Could you duplicate, word for word, the section of the article on the high desert patient support office from "In Southern California’s" to "off crucial documents."?

> Passage for review
^^^^
In Southern California’s sprawling Inland Empire, health plan members are no strangers to driving distances. But when those who lived in the remote high desert needed to apply for disability insurance, they were understandably upset that they had to drive 75 miles roundtrip through the sometimes windswept, sometimes snowy Cajon Pass to the Fontana Medical Center to pick up and drop off crucial documents.
That all changed after a high-spirited unit-based team opened a new patient support services office at the Victorville Medical Office Building, a much easier location to get to for the area’s more far-flung members. Patient satisfaction surveys are now glowing.
“The patients are really happy,” said Josie Heredia, a member of Steelworkers Local 7600 and a patient support representative who works at the new office. “They say, ‘We’re glad you’re up here.’”
Members weren’t always so complimentary.
Before the new patient support services satellite office opened, “Patients were complaining and frustrated,” said Christina Galvan, the UBT’s labor co-lead, a member of Steelworkers Local 7600. “Things could get pretty vulgar. We’ve had people yell and scream and bang their fists against the counter.”
^^^^
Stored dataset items
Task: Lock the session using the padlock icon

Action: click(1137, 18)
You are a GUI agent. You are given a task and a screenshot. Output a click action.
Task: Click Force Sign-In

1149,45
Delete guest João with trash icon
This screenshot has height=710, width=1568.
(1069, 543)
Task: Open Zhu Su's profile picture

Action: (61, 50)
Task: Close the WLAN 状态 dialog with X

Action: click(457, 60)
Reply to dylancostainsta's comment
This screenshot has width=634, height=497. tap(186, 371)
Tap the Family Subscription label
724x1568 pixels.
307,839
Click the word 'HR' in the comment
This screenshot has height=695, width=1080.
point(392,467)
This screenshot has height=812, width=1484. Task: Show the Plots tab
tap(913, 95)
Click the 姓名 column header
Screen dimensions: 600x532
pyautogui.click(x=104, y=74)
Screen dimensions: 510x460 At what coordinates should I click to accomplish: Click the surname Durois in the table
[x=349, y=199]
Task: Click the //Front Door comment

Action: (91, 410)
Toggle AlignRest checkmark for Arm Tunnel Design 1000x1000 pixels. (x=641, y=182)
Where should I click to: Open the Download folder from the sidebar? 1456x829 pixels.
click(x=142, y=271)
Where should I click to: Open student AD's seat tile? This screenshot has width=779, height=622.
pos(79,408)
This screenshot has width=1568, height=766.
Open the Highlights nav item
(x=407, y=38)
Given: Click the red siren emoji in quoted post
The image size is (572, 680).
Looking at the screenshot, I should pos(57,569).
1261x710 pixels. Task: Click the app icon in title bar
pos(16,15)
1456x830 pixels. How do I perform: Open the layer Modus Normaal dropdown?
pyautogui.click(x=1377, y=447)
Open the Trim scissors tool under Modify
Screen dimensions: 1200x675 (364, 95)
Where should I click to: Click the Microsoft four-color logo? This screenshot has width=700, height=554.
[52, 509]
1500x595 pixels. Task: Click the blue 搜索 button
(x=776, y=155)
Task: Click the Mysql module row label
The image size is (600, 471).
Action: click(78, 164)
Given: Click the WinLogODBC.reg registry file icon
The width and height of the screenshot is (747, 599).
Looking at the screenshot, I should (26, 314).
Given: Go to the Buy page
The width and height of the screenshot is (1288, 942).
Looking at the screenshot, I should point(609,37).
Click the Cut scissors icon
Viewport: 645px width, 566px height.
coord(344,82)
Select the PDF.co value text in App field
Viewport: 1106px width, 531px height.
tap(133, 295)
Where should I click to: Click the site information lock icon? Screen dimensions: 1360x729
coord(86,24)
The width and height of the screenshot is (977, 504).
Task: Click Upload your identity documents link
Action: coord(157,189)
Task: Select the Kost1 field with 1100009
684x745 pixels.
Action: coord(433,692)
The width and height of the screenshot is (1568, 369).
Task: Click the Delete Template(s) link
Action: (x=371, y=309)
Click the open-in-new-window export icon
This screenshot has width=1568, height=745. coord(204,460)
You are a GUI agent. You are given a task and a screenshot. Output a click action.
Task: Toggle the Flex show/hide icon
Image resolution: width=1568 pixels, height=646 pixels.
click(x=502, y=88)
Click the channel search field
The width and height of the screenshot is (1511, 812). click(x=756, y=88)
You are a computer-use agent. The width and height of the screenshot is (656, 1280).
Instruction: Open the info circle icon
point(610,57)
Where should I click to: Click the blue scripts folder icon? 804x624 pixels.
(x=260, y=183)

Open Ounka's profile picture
^^^^
> Answer to this problem
In Southern California’s sprawling Inland Empire, health plan members are no strangers to driving distances. But when those who lived in the remote high desert needed to apply for disability insurance, they were understandably upset that they had to drive 75 miles roundtrip through the sometimes windswept, sometimes snowy Cajon Pass to the Fontana Medical Center to pick up and drop off crucial documents.